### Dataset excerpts
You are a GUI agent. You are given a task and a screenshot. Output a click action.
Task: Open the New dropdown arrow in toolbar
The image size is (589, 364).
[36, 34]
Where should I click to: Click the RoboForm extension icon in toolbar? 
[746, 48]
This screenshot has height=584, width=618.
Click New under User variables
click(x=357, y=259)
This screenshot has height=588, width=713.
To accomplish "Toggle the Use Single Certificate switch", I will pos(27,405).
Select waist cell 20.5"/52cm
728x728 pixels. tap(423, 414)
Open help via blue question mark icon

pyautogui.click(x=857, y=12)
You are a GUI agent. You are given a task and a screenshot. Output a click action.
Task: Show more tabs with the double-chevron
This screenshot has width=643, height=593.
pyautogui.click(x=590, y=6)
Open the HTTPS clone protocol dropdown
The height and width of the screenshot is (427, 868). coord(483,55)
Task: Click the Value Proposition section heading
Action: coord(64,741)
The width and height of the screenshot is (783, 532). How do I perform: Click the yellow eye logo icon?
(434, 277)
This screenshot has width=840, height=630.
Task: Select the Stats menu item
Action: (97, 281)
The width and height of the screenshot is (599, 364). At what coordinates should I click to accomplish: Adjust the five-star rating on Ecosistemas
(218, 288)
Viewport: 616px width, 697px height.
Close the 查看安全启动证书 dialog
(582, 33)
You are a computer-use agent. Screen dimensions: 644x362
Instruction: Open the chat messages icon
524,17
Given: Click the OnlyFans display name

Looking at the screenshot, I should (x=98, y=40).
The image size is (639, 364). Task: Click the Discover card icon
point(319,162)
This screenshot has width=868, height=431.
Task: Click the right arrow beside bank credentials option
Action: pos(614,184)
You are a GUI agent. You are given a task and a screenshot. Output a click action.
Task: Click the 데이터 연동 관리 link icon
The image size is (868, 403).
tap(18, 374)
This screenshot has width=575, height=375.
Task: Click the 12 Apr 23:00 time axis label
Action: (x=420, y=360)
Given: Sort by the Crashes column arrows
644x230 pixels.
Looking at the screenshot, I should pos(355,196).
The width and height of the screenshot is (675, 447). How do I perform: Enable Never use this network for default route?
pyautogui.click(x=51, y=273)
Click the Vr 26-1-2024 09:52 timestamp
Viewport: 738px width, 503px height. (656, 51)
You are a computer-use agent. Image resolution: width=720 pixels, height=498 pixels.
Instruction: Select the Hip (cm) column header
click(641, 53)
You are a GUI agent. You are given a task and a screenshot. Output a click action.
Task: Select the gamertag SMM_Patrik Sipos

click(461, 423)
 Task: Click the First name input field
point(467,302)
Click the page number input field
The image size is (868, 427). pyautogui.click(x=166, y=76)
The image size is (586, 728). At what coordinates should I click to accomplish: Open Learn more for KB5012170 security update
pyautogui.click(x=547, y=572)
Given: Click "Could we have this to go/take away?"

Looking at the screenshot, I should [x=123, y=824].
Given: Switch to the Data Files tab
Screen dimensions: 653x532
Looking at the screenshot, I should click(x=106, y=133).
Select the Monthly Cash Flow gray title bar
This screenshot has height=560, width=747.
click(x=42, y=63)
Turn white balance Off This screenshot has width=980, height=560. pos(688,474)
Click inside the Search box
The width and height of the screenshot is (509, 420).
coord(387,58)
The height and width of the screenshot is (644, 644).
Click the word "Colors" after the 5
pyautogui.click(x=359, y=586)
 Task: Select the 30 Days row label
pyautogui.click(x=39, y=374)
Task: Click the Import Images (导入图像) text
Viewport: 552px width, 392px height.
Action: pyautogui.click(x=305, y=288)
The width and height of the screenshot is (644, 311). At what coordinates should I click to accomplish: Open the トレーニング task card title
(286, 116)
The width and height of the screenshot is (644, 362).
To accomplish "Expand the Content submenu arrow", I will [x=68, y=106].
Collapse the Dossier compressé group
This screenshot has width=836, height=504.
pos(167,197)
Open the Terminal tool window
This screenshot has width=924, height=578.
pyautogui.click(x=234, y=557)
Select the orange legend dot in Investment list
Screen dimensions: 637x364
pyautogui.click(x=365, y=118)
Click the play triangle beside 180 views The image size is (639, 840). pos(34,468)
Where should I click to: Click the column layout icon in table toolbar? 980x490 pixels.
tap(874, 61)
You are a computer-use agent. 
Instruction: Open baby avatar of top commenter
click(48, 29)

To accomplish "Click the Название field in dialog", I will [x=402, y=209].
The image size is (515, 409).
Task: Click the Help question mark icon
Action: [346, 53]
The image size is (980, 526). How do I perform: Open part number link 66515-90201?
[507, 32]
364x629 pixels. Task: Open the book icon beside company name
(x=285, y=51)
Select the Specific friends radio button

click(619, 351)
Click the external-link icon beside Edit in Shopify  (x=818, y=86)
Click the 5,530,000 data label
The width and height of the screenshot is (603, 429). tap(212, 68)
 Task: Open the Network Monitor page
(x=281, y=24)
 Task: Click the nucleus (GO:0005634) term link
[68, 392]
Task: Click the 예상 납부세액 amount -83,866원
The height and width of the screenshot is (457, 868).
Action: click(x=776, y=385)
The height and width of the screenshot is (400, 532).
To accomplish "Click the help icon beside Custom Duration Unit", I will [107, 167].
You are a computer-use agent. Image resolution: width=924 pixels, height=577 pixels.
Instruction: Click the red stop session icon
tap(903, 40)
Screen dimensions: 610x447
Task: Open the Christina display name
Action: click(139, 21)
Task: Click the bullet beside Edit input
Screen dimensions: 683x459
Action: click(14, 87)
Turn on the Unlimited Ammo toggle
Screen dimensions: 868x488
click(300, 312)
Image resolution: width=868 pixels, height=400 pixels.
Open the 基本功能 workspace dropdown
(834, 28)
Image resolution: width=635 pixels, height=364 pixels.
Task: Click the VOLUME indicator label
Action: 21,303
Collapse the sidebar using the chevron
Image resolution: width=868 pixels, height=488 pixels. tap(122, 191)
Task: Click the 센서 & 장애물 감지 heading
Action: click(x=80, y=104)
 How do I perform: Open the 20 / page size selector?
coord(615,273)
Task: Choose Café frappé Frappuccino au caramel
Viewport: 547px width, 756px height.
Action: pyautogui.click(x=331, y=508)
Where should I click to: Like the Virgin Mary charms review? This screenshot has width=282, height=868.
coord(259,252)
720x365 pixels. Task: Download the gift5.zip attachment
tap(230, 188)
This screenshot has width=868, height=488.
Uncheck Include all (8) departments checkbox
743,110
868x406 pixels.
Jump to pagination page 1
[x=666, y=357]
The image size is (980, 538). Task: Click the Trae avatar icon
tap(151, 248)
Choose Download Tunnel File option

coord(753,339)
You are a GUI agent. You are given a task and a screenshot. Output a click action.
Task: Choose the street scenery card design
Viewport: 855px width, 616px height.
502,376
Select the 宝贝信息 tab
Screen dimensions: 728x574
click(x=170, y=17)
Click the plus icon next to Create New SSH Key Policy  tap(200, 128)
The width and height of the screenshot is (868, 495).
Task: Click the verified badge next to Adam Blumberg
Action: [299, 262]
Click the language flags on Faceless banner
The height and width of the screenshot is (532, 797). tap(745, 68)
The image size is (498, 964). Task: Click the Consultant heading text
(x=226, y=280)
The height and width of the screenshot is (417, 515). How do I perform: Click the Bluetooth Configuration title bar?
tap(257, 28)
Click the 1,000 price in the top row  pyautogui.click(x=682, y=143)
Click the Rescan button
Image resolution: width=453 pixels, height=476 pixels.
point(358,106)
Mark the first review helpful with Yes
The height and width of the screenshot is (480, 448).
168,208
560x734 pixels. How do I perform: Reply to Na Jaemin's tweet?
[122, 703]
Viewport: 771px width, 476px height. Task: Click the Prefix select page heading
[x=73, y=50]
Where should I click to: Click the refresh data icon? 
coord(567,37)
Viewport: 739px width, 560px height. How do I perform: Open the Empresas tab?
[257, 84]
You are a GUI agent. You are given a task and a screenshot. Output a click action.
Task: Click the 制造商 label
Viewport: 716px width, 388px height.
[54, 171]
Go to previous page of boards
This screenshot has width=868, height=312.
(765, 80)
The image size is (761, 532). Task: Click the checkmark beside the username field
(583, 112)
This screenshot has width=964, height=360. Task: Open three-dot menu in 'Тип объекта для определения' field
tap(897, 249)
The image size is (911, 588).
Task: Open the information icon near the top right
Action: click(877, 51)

### Directions
Exact duplication is required for the lines above, from the line that contains "Where should I click to: Click the column" to the line that contains "Task: Click the bullet beside Edit input", inclusive; omit all others.

### Task result
Where should I click to: Click the column layout icon in table toolbar? 980x490 pixels.
tap(874, 61)
You are a computer-use agent. 
Instruction: Open baby avatar of top commenter
click(48, 29)

To accomplish "Click the Название field in dialog", I will [x=402, y=209].
The image size is (515, 409).
Task: Click the Help question mark icon
Action: [346, 53]
The image size is (980, 526). How do I perform: Open part number link 66515-90201?
[507, 32]
364x629 pixels. Task: Open the book icon beside company name
(x=285, y=51)
Select the Specific friends radio button

click(619, 351)
Click the external-link icon beside Edit in Shopify  (x=818, y=86)
Click the 5,530,000 data label
The width and height of the screenshot is (603, 429). tap(212, 68)
 Task: Open the Network Monitor page
(x=281, y=24)
 Task: Click the nucleus (GO:0005634) term link
[68, 392]
Task: Click the 예상 납부세액 amount -83,866원
The height and width of the screenshot is (457, 868).
Action: click(x=776, y=385)
The height and width of the screenshot is (400, 532).
To accomplish "Click the help icon beside Custom Duration Unit", I will [107, 167].
You are a computer-use agent. Image resolution: width=924 pixels, height=577 pixels.
Instruction: Click the red stop session icon
tap(903, 40)
Screen dimensions: 610x447
Task: Open the Christina display name
Action: click(139, 21)
Task: Click the bullet beside Edit input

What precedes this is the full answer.